Another aspect considered was that of minimizing the thermal deformation resulting after the induction process. That is why a system for clamping the profile and continuously guiding it through all the induction process time was designed—see Figure 14. This system is part of a piece of equipment that could be used with a mobile high frequency current generator (see also [20]) directly in the production hall of the LGS profile manufacturer [6].

Images taken while assembling the LGS profiles into the panels for light framed sustainable eco-constructions are presented in Figure 15. These panels have as components the LGS profiles obtained by roll forming and induction hardening.

Based on real production data obtained from the Romanian company that builds metallic constructions [6], the material consumption for a 6 m height and 200 square meters deposit construction made of C type LGS profiles is about 105 kg of zinc coated steel (S355 type) per square meter of construction.

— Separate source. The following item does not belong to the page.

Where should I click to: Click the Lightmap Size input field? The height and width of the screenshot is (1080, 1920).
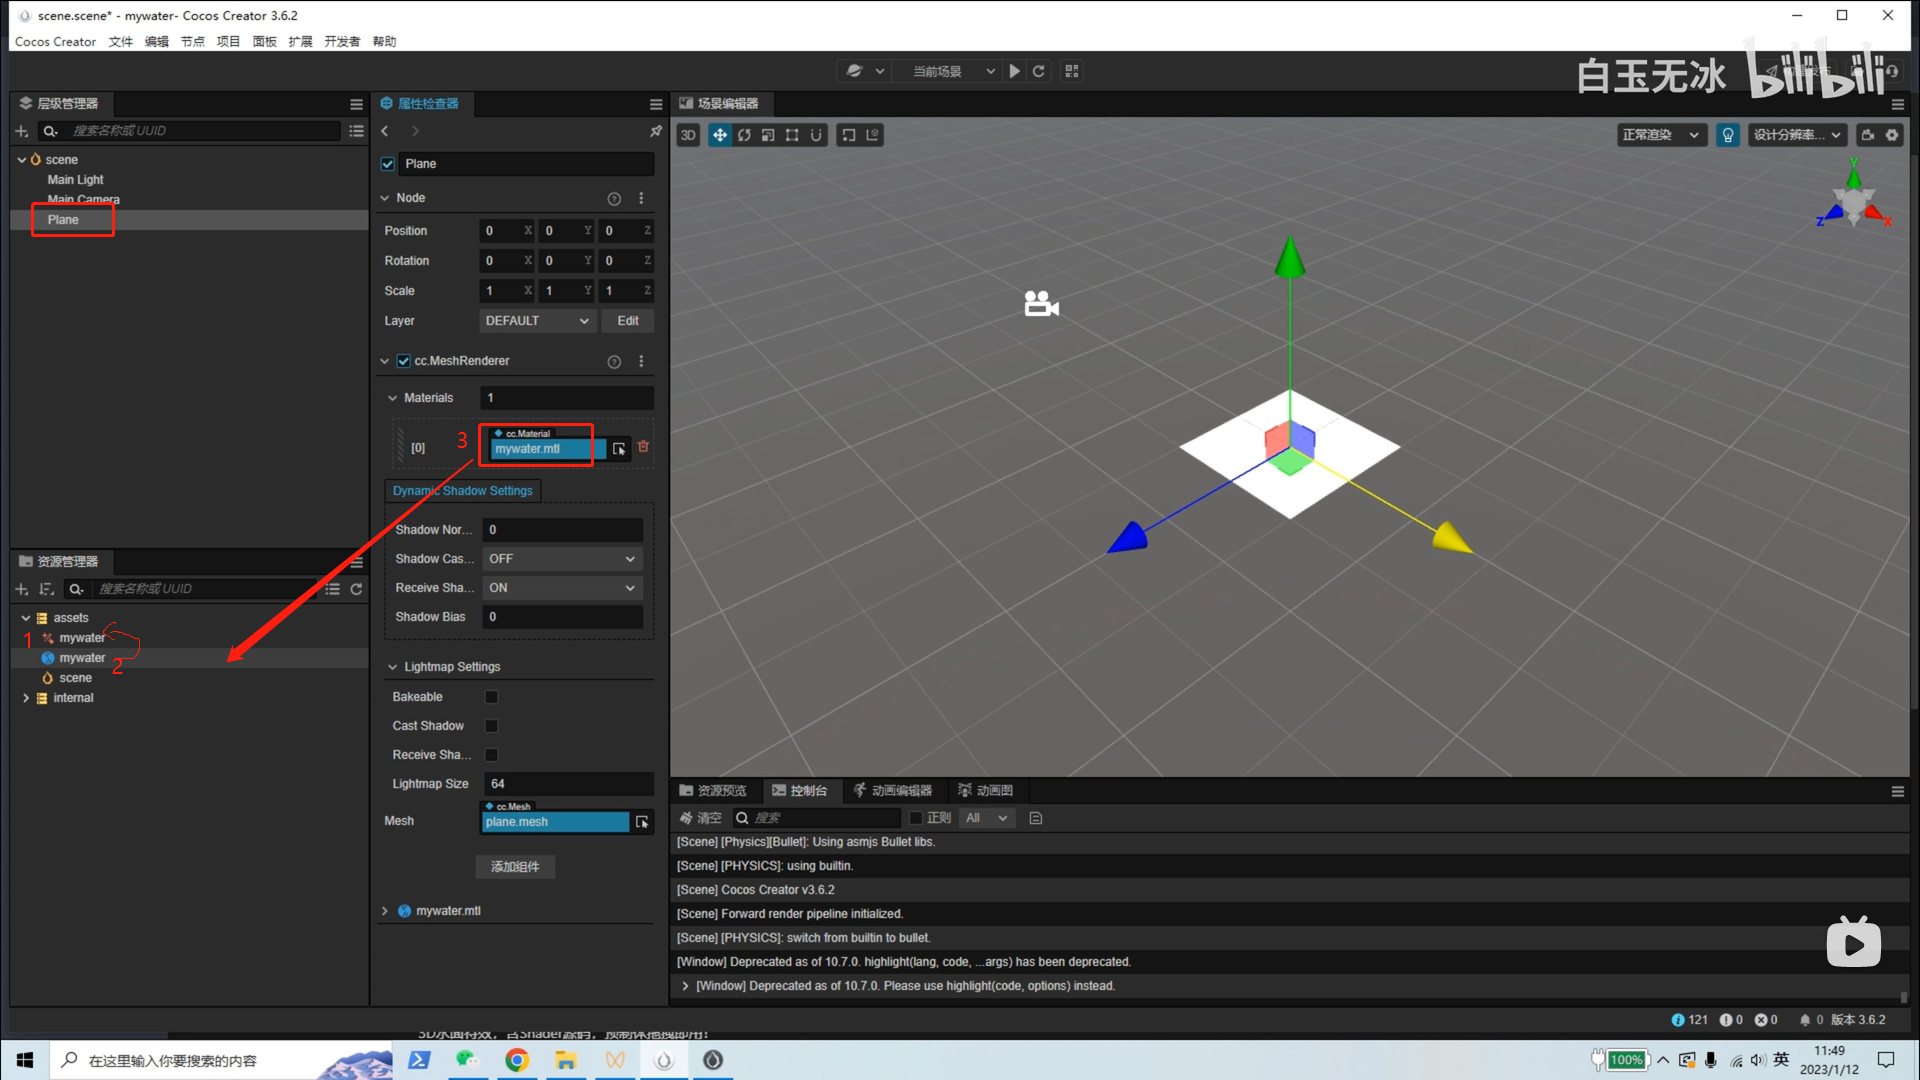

By applying the induction hardening process to customized zones of the LGS profiles, for the same metallic construction, the material consumption decreased up to 81 kg per square meter. The manufacturer’s conclusion was that due to the increased material hardness (but within reasonable limits for good elongation and therefore ductility) a reduction by 17% of the material’s consumption was obtained.

4. Conclusions

The aim of this study was to improve the mechanical characteristics of light gauge steel in “interesting” zones of the LGS profile. This is a requirement identified on the Romanian construction market for reducing raw material consumption.

Improving a material’s hardness and tensile strength stands as a challenge caused by the following limitations: Reduced material thickness; low carbon content of material (required for the cold deformation process); estimated profile thermal deformation; customized profile section to harden.

The typical material of the LGS profiles (S235) was replaced by another one (S355) with a slightly higher carbon percentage but still with good plasticity required by the cold roll forming process. The induction hardening process does influence the material hardness, generating an increase of more than 25% (compared to the value of the raw material), even 50%—for the example presented in Section 3: “Results and Discussion”.

The metallographic analysis evidenced phase transformations specific to the induction hardening process, meaning the transformation of the ferritic (pearlite) structure into a bainitic/martensitic one. This transformation is highly accentuated in the material on the sample side near the induction coil.

The parameters specific to the induction hardening process, namely, the power of the electric current, P, and the longitudinal speed of the coil, v, have significant influence on the material hardness, HV1. Increasing the power values, P, results in increased hardness values while an increase in the velocity values, v, causes decreased hardness values, HV1.

The validation of the results proved an average reduction by 17% of the material’s consumption (S355 type steel) for a certain building (6 m height and 200 square meters).

The research presented by this article is of real interest for the manufacturer of LGS profiles and, even more, for the builders of light framed constructions. In fact, these research results are the “answer” to the requirement clearly stated by the representatives of a Romanian company that builds ecological steel framed constructions. Changing material type (S235, S355 and others similar) with high strength steel alloy is not possible due to the major conditions for light gauge steel profiles: Low thickness, plate shape as raw material and good plasticity required for the roll forming process (basic process for obtaining the LGS profiles). Further development of this research would involve a study on improving other materials’ characteristics (such as compression, torsion resistance, corrosion resistance) of benefit for the LGS profiles in steel framed constructions.